At the first shy glance she gave him, Miles forgot the smart to his vanity that had sent him to her, forgot everything but that the sweetest girl in the world stood there, blushing under his fixed gaze, her little fingers trembling in his grasp, for when she laid her hand in his he suddenly found it impossible to let it go.
"Come and sit down, please," he said, drawing her inside the bower and seating himself beside her on the rustic bench. "It is an age since I saw you."

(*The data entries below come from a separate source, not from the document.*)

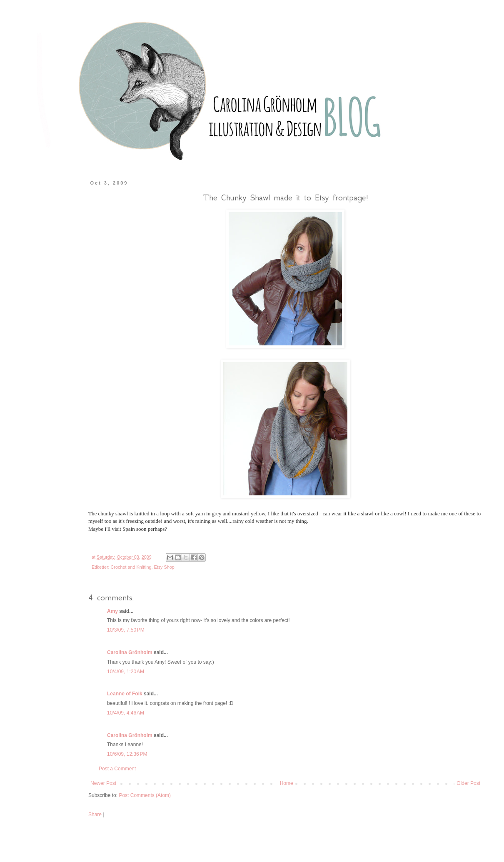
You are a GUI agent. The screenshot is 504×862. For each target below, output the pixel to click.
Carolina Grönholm (130, 652)
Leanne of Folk (125, 694)
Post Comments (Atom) (145, 795)
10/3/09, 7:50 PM (126, 630)
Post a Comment (117, 769)
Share (95, 815)
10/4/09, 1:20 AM (125, 672)
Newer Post (103, 783)
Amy (112, 611)
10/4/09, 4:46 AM (125, 713)
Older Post (468, 783)
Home (287, 783)
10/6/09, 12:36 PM (127, 754)
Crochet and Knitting (131, 567)
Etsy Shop (164, 567)
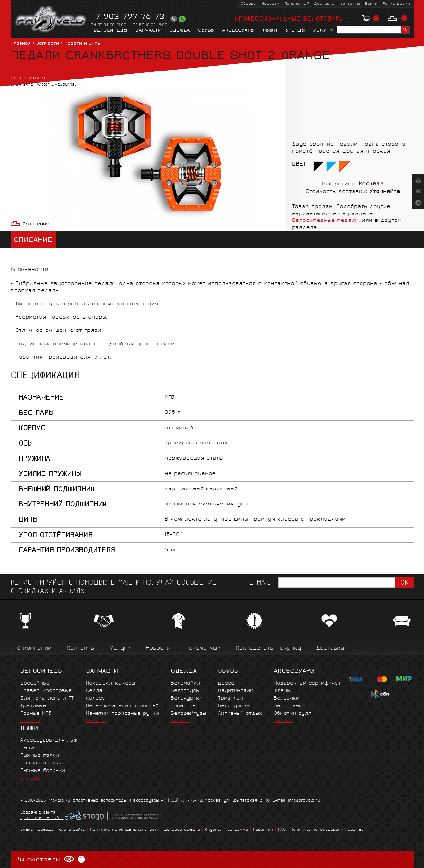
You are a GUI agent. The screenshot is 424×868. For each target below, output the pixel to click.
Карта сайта (72, 830)
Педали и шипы (83, 44)
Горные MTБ (36, 714)
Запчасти (149, 31)
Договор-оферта (182, 830)
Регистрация (396, 4)
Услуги (323, 31)
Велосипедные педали (325, 221)
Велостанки (290, 706)
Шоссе (226, 684)
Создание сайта (38, 813)
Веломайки (185, 684)
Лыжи (270, 31)
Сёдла (94, 691)
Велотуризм (234, 706)
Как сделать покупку (268, 649)
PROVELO (51, 20)
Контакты (350, 4)
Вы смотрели (50, 860)
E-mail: (261, 583)
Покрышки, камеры (110, 684)
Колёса (95, 699)
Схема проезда (37, 830)
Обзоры (249, 4)
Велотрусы (185, 691)
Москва (369, 184)
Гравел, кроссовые (46, 691)
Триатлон (183, 706)
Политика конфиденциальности (125, 830)
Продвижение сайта (42, 818)
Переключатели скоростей (122, 706)
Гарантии (263, 830)
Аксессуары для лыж (49, 741)
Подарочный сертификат (307, 684)
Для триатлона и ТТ (47, 699)
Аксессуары (238, 31)
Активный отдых (240, 714)
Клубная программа (226, 830)
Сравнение (36, 224)
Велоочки (287, 699)
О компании (34, 649)
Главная (21, 44)
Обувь (206, 31)
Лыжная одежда (41, 763)
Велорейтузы (188, 714)
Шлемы (282, 691)
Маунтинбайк (235, 691)
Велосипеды (110, 31)
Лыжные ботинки (42, 771)
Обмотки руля (292, 714)
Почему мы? (296, 4)
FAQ (282, 830)
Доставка (324, 4)
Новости (270, 4)
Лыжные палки (39, 756)
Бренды (295, 31)
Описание (33, 241)
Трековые (33, 706)
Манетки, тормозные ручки (122, 714)
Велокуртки (187, 699)
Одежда (180, 31)
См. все (30, 721)
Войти (371, 4)
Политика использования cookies (327, 830)
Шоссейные (35, 684)
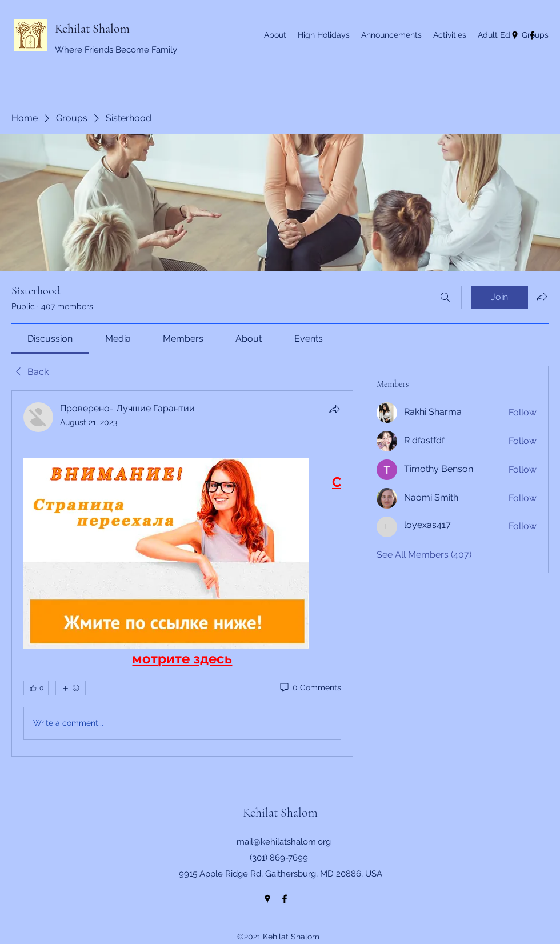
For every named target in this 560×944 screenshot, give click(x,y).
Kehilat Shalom (92, 29)
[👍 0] (36, 688)
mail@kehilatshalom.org (283, 842)
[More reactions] (70, 688)
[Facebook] (285, 899)
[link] (50, 338)
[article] (182, 573)
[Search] (445, 297)
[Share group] (542, 297)
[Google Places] (267, 899)
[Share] (334, 409)
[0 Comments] (310, 688)
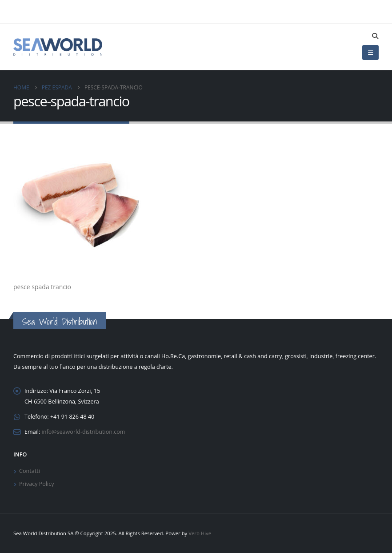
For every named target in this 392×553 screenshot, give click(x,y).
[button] (375, 36)
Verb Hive (200, 533)
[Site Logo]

"Yesterday?" questioned Nellie, demurely raising her brows.
"I don't count seeing you in a crowd. The last time we really had any time together was at the fair—away back in September. There are so many things I have always wanted to talk with you about. You are the only person that has a real sympathy with me in the work I am trying to do here, Miss Nellie. And you don't know how dearly I value your sympathy."
Now, my innocent, modest beauty had known what it is to hear manly voices sink into tender cadence, declaring her sympathy necessary to all their aims and enterprises in life, nor had the deeper experience of that special pleading, to which this is the preliminary, been wanting. The practical sense her mother had spoken of gave her intimation of the thing that yet lay, half unsuspected, in the depths of Armstrong's mind, like the sweet arbutus under the smothering cedar. The cedar here was the young man's egotism, claiming attention as its right, and some storm wind would have to sweep the prickly covering away before the delicate blossoms of real love revealed themselves.